[[ Task inputs open ]]

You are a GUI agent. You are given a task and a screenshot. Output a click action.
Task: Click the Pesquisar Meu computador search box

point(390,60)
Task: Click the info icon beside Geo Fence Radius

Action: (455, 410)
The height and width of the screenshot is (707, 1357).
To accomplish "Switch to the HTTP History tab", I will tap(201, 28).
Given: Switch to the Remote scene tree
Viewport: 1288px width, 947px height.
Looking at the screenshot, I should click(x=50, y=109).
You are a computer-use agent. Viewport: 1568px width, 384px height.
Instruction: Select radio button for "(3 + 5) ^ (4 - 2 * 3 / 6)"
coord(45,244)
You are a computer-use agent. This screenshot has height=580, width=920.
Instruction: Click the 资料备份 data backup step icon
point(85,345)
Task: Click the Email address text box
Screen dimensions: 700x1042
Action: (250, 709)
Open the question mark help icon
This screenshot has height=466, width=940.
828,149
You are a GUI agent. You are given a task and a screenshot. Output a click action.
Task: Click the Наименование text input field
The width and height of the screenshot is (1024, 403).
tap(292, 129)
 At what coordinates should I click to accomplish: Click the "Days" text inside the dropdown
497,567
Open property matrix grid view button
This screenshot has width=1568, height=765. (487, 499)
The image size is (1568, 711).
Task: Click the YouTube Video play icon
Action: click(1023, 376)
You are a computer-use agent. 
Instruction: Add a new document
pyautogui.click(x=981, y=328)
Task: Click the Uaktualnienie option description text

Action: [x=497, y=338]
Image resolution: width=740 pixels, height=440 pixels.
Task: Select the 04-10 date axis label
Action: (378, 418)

[[ Task inputs closed ]]

◆ Your task
What you give back should be the lines from the one with "Task: Click the Email address text box" to the end of the data, copied exactly, both ends included.

◆ Answer below
Task: Click the Email address text box
Screen dimensions: 700x1042
Action: (250, 709)
Open the question mark help icon
This screenshot has height=466, width=940.
828,149
You are a GUI agent. You are given a task and a screenshot. Output a click action.
Task: Click the Наименование text input field
The width and height of the screenshot is (1024, 403).
tap(292, 129)
 At what coordinates should I click to accomplish: Click the "Days" text inside the dropdown
497,567
Open property matrix grid view button
This screenshot has width=1568, height=765. (487, 499)
The image size is (1568, 711).
Task: Click the YouTube Video play icon
Action: click(1023, 376)
You are a computer-use agent. 
Instruction: Add a new document
pyautogui.click(x=981, y=328)
Task: Click the Uaktualnienie option description text

Action: [x=497, y=338]
Image resolution: width=740 pixels, height=440 pixels.
Task: Select the 04-10 date axis label
Action: (378, 418)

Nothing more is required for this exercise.